- PROBLEM DESCRIPTION: Each entry has to be set down again with no alteration.

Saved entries
================

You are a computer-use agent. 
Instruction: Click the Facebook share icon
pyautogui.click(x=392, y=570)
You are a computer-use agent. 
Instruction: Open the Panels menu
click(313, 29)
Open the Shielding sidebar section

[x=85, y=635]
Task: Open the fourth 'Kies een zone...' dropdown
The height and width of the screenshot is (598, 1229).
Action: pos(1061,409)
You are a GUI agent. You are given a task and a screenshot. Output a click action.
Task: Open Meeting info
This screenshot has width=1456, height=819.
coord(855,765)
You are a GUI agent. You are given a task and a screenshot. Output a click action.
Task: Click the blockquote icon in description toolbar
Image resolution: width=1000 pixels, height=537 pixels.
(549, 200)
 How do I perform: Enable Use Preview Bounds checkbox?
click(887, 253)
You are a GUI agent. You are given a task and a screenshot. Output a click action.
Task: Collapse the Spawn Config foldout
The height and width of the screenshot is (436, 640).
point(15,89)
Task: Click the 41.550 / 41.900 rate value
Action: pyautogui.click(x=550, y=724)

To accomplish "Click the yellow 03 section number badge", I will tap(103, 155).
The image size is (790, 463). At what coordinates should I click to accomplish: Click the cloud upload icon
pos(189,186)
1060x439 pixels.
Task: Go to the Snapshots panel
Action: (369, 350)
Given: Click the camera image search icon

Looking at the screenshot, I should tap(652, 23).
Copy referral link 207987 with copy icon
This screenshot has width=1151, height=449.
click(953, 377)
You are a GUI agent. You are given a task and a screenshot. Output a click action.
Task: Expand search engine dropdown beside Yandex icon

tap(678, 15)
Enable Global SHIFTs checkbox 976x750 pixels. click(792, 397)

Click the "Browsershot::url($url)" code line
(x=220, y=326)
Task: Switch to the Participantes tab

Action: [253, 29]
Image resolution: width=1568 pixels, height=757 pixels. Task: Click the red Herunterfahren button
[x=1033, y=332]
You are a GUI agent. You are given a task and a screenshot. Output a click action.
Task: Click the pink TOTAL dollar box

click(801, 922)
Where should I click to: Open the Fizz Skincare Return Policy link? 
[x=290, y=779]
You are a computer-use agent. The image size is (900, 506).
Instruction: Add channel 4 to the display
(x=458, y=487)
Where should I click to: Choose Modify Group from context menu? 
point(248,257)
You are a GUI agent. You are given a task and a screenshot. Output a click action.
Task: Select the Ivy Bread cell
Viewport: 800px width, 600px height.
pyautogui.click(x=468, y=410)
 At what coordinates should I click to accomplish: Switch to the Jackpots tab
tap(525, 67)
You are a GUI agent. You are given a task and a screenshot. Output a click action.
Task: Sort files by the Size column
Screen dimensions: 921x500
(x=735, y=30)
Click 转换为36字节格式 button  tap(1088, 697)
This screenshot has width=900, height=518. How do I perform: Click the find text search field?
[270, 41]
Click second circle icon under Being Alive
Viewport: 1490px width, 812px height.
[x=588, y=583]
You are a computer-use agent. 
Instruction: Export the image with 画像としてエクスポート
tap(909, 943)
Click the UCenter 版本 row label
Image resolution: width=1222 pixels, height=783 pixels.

================

- WRITTEN SOLUTION:
You are a computer-use agent. 
Instruction: Click the Facebook share icon
pyautogui.click(x=392, y=570)
You are a computer-use agent. 
Instruction: Open the Panels menu
click(313, 29)
Open the Shielding sidebar section

[x=85, y=635]
Task: Open the fourth 'Kies een zone...' dropdown
The height and width of the screenshot is (598, 1229).
Action: pos(1061,409)
You are a GUI agent. You are given a task and a screenshot. Output a click action.
Task: Open Meeting info
This screenshot has width=1456, height=819.
coord(855,765)
You are a GUI agent. You are given a task and a screenshot. Output a click action.
Task: Click the blockquote icon in description toolbar
Image resolution: width=1000 pixels, height=537 pixels.
(549, 200)
 How do I perform: Enable Use Preview Bounds checkbox?
click(887, 253)
You are a GUI agent. You are given a task and a screenshot. Output a click action.
Task: Collapse the Spawn Config foldout
The height and width of the screenshot is (436, 640).
point(15,89)
Task: Click the 41.550 / 41.900 rate value
Action: pyautogui.click(x=550, y=724)

To accomplish "Click the yellow 03 section number badge", I will tap(103, 155).
The image size is (790, 463). At what coordinates should I click to accomplish: Click the cloud upload icon
pos(189,186)
1060x439 pixels.
Task: Go to the Snapshots panel
Action: (369, 350)
Given: Click the camera image search icon

Looking at the screenshot, I should tap(652, 23).
Copy referral link 207987 with copy icon
This screenshot has width=1151, height=449.
click(953, 377)
You are a GUI agent. You are given a task and a screenshot. Output a click action.
Task: Expand search engine dropdown beside Yandex icon

tap(678, 15)
Enable Global SHIFTs checkbox 976x750 pixels. click(792, 397)

Click the "Browsershot::url($url)" code line
(x=220, y=326)
Task: Switch to the Participantes tab

Action: [253, 29]
Image resolution: width=1568 pixels, height=757 pixels. Task: Click the red Herunterfahren button
[x=1033, y=332]
You are a GUI agent. You are given a task and a screenshot. Output a click action.
Task: Click the pink TOTAL dollar box

click(801, 922)
Where should I click to: Open the Fizz Skincare Return Policy link? 
[x=290, y=779]
You are a computer-use agent. The image size is (900, 506).
Instruction: Add channel 4 to the display
(x=458, y=487)
Where should I click to: Choose Modify Group from context menu? 
point(248,257)
You are a GUI agent. You are given a task and a screenshot. Output a click action.
Task: Select the Ivy Bread cell
Viewport: 800px width, 600px height.
pyautogui.click(x=468, y=410)
 At what coordinates should I click to accomplish: Switch to the Jackpots tab
tap(525, 67)
You are a GUI agent. You are given a task and a screenshot. Output a click action.
Task: Sort files by the Size column
Screen dimensions: 921x500
(x=735, y=30)
Click 转换为36字节格式 button  tap(1088, 697)
This screenshot has width=900, height=518. How do I perform: Click the find text search field?
[270, 41]
Click second circle icon under Being Alive
Viewport: 1490px width, 812px height.
[x=588, y=583]
You are a computer-use agent. 
Instruction: Export the image with 画像としてエクスポート
tap(909, 943)
Click the UCenter 版本 row label
Image resolution: width=1222 pixels, height=783 pixels.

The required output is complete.